#### Brief
Starting at the line that contains "You are a computer-use", write out each line through the end of the data below, exactly as it stands. Skip any pictures.

Excerpts from a dataset
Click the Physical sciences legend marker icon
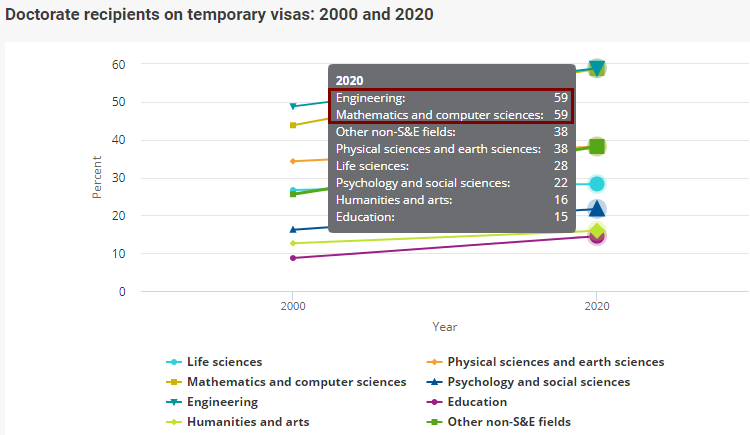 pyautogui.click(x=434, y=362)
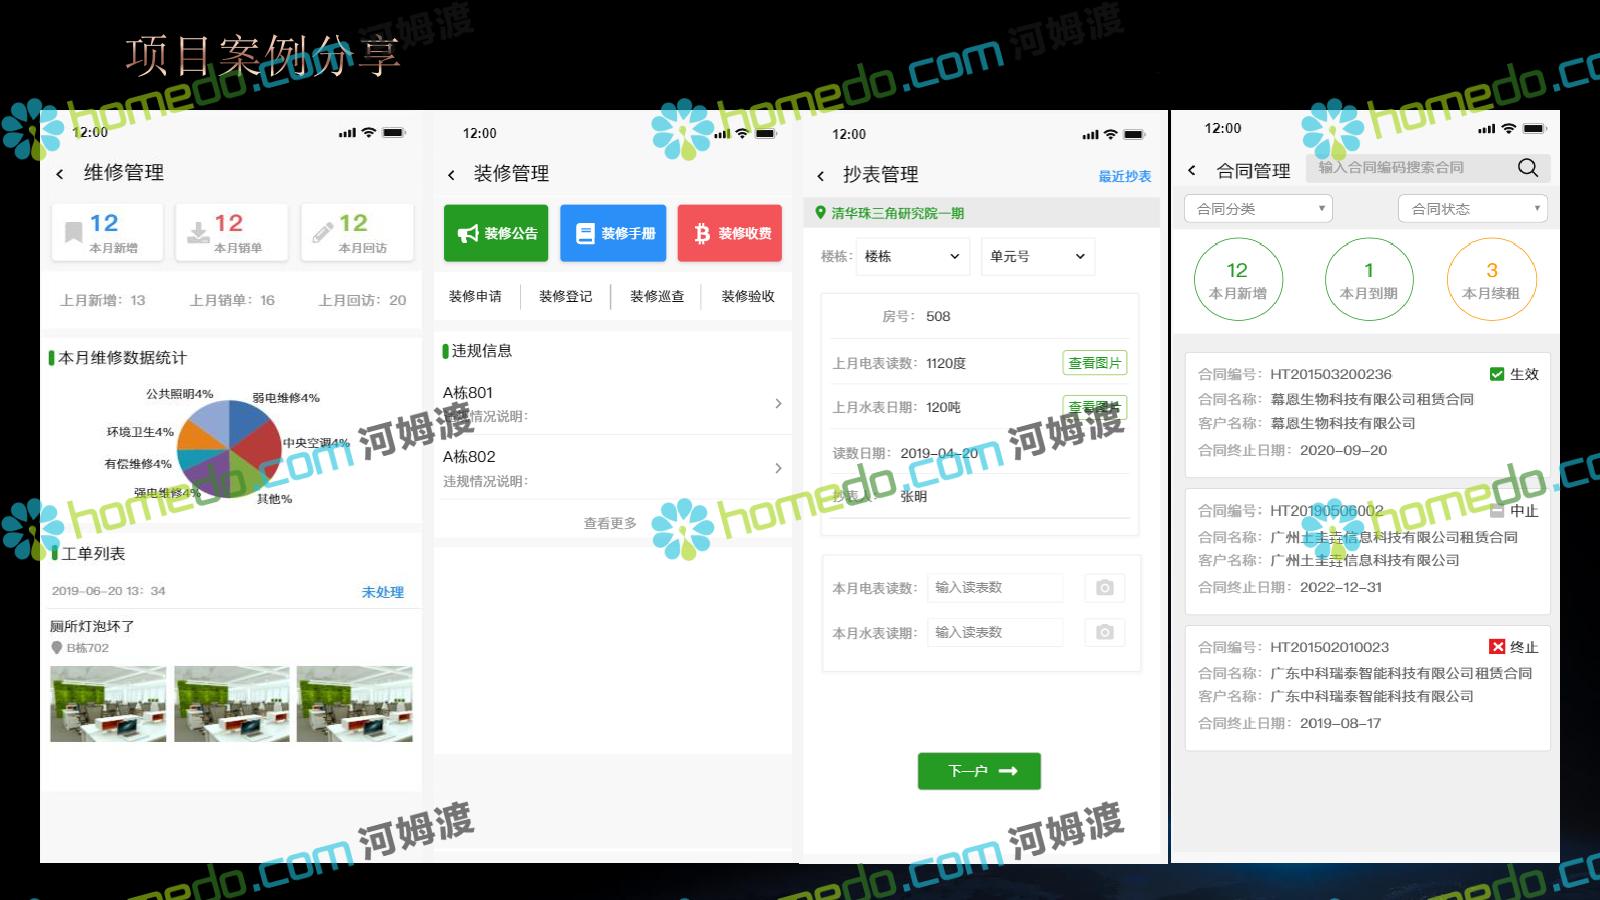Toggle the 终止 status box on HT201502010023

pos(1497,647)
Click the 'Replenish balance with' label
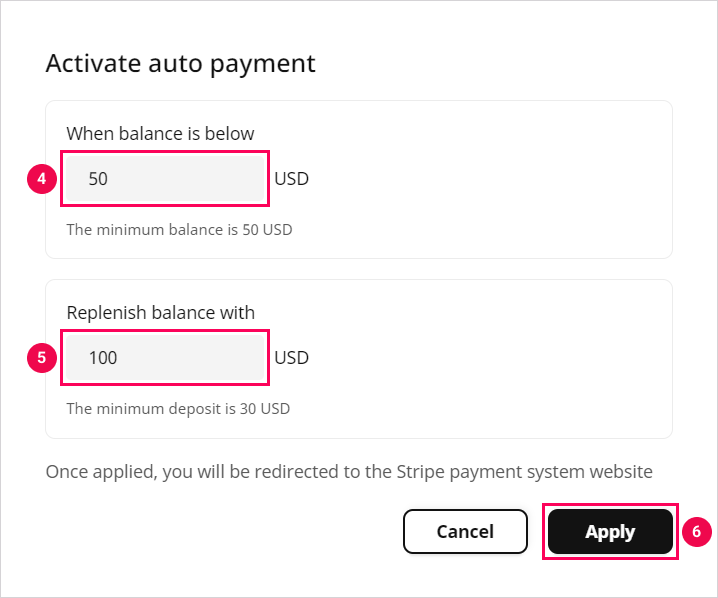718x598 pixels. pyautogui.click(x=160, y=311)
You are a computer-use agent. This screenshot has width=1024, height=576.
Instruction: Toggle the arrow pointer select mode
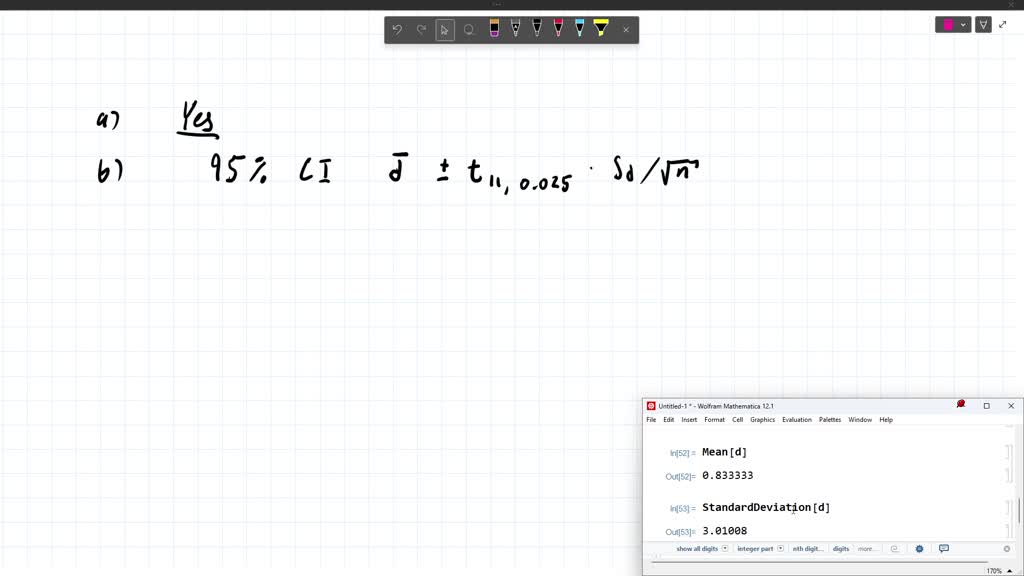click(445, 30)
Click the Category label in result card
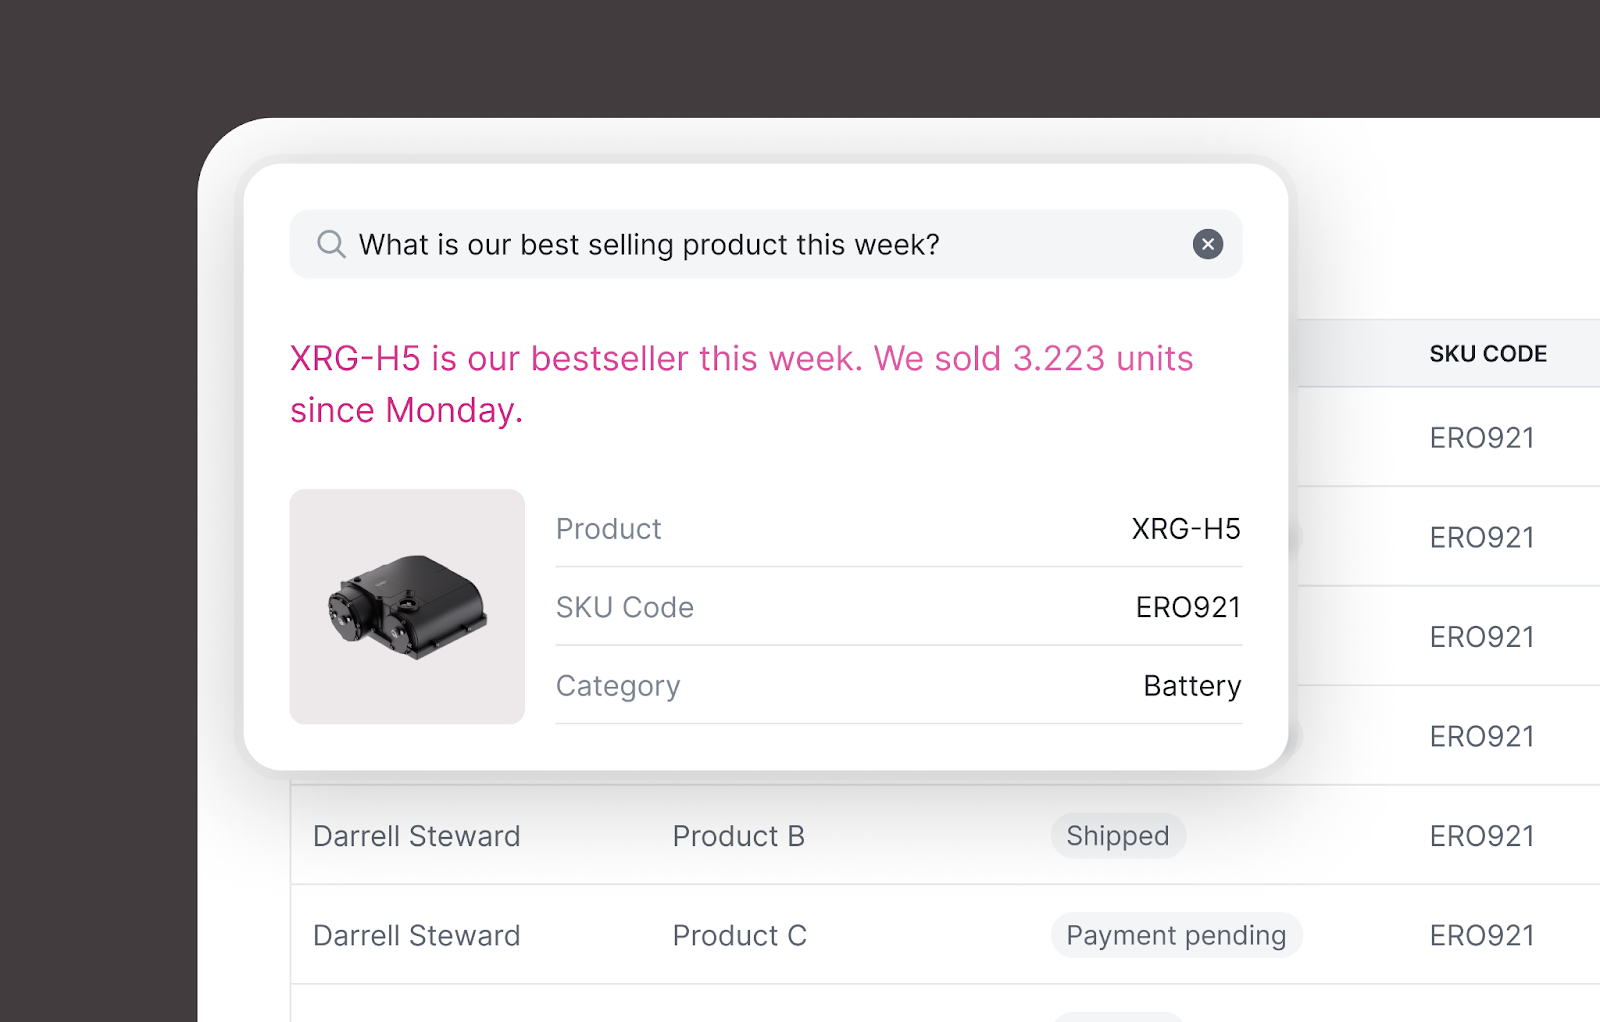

#### Solution for this exercise
You are a computer-use agent. This screenshot has width=1024, height=576.
Instruction: Toggle the arrow pointer select mode
click(445, 30)
Click the Category label in result card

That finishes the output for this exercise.